# Text Reranking NIM LangChain Playbook

Reranking is crucial for achieving high accuracy and efficiency in retrieval pipelines. It plays a vital role, particularly when the pipeline incorporates citations from diverse datastores, where each datastore may employ its own unique similarity scoring algorithm. Reranking serves two primary purposes:

<ol>
    <li>Improving accuracy for individual citations within each datastore.</li>
    <li>Integrating results from multiple datastores to provide a cohesive and relevant set of citations.</li>
</ol>

This playbook goes over how to use the NeMo Retriever Text Reranking NIM (Text Reranking NIM) with LangChain for document compression and retrieval via the `NVIDIARerank` class.

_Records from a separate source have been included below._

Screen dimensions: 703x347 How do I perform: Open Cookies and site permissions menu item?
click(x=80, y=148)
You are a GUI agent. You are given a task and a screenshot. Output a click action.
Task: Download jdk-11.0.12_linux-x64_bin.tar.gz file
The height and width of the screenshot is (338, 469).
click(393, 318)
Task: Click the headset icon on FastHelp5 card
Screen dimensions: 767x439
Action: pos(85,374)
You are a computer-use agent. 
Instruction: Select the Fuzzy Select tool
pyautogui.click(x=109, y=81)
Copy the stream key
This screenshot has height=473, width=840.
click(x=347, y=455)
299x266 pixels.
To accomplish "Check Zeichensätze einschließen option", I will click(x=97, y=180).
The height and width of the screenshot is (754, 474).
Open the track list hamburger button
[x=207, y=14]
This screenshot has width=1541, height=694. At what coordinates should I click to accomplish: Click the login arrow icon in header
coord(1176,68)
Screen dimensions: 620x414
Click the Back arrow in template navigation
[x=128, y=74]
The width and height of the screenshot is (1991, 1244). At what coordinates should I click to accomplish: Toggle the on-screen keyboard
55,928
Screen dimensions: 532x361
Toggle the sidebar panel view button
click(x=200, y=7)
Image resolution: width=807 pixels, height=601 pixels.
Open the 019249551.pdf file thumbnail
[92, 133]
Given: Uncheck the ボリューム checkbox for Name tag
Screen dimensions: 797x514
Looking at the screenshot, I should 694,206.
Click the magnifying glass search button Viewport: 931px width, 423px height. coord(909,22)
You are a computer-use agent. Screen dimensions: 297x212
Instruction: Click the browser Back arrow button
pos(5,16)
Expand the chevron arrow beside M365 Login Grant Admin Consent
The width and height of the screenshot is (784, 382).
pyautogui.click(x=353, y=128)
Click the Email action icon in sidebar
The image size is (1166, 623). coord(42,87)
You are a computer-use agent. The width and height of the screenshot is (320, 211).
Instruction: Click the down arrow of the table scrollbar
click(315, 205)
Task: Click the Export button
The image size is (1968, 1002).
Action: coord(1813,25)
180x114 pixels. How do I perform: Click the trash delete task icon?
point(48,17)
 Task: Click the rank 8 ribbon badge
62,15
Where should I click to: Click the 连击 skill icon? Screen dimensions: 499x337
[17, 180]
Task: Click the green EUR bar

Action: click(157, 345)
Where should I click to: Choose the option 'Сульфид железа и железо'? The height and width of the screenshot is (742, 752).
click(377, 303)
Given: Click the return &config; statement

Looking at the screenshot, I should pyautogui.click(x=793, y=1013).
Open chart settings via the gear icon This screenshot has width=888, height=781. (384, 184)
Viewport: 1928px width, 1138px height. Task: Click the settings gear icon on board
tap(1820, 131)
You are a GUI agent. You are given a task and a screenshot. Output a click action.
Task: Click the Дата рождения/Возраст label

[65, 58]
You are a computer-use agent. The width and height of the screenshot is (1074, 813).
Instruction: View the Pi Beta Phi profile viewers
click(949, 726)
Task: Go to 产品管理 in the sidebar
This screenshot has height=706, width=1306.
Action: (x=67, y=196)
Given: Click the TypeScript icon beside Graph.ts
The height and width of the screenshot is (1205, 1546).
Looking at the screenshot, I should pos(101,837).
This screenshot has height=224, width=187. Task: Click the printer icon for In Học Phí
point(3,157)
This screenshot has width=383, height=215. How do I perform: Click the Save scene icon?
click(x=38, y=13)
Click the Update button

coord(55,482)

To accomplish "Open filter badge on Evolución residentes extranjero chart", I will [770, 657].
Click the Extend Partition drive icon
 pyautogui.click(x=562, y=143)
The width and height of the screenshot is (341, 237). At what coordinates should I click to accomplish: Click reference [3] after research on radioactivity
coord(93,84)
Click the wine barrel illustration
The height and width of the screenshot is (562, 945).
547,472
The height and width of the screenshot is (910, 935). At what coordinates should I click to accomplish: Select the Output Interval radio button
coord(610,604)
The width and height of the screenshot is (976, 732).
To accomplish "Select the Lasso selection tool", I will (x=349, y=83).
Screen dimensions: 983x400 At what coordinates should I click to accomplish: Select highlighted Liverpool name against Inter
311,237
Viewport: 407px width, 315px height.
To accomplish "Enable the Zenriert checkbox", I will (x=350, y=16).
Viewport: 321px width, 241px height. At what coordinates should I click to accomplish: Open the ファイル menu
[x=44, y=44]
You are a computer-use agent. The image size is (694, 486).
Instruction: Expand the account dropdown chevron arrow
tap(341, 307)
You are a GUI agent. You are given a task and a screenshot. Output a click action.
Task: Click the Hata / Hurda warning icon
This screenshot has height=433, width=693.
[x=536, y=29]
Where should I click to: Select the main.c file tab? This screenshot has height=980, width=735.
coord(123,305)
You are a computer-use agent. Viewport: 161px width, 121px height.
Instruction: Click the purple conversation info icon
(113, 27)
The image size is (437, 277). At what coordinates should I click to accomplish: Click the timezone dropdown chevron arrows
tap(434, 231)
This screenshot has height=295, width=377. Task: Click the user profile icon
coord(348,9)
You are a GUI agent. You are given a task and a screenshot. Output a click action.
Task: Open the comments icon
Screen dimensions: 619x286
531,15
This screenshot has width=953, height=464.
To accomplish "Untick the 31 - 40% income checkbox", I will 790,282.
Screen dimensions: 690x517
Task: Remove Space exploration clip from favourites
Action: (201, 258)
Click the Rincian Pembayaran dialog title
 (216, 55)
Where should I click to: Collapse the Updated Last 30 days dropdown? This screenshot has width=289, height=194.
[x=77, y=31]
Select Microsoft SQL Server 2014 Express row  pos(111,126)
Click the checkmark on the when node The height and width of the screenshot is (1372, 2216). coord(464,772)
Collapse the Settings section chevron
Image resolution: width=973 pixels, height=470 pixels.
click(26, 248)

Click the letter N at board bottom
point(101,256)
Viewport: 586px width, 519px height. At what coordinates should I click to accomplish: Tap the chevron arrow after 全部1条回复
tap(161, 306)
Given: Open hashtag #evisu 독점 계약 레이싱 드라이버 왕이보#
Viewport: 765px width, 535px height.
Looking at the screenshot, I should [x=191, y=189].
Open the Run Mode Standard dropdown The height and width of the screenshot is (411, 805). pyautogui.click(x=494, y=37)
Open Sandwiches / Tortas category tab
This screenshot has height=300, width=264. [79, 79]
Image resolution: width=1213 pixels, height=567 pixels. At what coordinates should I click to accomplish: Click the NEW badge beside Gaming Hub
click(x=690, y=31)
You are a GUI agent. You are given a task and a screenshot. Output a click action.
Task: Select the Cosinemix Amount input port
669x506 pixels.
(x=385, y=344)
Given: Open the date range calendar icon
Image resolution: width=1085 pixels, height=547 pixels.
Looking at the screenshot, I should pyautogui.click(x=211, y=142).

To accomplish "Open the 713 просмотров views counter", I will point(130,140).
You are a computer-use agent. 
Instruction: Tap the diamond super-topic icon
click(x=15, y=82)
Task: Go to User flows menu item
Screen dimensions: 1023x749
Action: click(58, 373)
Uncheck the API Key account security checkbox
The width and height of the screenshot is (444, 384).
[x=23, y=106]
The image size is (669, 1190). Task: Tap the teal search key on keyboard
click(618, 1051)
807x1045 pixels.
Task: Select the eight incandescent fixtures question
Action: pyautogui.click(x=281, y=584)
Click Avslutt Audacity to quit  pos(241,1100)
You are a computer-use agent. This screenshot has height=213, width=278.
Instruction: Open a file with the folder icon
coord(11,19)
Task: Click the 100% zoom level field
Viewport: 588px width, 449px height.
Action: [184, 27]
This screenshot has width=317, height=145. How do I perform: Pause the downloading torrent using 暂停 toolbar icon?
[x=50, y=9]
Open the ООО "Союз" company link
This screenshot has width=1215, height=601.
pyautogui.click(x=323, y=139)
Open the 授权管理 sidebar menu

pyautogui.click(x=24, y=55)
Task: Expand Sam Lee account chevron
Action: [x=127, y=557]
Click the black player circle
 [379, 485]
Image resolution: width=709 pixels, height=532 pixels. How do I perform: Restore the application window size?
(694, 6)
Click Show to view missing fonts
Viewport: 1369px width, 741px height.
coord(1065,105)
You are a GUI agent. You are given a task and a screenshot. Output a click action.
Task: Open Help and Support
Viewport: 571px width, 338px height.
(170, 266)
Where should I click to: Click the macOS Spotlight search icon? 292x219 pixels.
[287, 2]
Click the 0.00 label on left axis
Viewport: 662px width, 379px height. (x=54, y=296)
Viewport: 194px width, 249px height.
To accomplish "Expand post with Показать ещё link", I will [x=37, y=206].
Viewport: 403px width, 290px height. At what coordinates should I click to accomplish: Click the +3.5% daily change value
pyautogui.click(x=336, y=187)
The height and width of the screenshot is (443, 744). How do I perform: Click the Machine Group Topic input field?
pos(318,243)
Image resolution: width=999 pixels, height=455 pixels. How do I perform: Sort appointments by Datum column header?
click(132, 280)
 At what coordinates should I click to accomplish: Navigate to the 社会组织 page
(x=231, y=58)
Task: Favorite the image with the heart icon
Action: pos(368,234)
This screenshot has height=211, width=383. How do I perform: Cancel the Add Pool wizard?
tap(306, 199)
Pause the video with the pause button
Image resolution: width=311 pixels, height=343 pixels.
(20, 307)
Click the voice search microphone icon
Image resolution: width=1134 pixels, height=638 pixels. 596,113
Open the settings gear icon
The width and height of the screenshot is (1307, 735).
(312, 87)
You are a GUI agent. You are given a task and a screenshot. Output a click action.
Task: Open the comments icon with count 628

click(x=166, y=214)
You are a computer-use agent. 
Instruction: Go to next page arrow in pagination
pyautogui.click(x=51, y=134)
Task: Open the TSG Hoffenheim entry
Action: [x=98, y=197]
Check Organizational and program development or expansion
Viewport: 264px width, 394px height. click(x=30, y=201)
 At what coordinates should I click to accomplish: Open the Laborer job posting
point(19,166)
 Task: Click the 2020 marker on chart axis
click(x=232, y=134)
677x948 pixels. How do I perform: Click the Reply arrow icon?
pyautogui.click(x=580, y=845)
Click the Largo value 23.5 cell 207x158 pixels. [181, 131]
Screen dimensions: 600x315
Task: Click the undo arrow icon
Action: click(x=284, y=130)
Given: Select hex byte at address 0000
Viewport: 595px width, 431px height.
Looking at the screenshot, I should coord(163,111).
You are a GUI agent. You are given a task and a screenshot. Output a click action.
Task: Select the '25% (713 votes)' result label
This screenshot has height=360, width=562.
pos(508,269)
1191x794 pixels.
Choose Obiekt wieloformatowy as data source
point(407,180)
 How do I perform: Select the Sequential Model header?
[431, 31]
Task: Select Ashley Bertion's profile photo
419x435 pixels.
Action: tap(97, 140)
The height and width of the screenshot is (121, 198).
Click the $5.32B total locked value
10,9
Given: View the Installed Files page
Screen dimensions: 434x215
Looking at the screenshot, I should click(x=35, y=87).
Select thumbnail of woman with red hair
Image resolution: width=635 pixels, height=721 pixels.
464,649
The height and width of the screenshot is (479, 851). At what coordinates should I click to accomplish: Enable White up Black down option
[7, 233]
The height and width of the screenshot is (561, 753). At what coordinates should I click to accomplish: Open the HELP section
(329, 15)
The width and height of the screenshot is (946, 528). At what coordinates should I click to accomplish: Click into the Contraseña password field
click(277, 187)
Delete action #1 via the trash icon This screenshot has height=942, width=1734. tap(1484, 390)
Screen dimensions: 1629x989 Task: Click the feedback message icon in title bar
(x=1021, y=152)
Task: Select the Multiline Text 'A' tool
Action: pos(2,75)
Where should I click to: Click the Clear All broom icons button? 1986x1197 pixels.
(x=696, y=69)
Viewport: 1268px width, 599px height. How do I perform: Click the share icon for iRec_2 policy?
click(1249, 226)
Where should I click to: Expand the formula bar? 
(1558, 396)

## Use NVIDIA NIM for LLMs 

First, initialize the LLM for this playbook. This playbook uses NVIDIA NIM for LLMs. You can access the chat models using the `ChatNVIDIA` class from the `langchain-nvidia-ai-endpoints` package, which contains LangChain integrations for building applications with models on  NVIDIA NIM for large language models (LLMs). For more information, see the [ChatNVIDIA](https://python.langchain.com/v0.2/docs/integrations/chat/nvidia_ai_endpoints/) documentation.

Once the Llama3-8b-instruct NIM has been deployed on your infrastructure, you can access it using the `ChatNVIDIA` class, as shown in the following example.


In [1]:
from langchain_nvidia_ai_endpoints import ChatNVIDIA

# connect to a LLM NIM running at localhost:8000, specifying a specific model
llm = ChatNVIDIA(base_url="http://localhost:8000/v1", model="meta/llama-3.1-8b-instruct")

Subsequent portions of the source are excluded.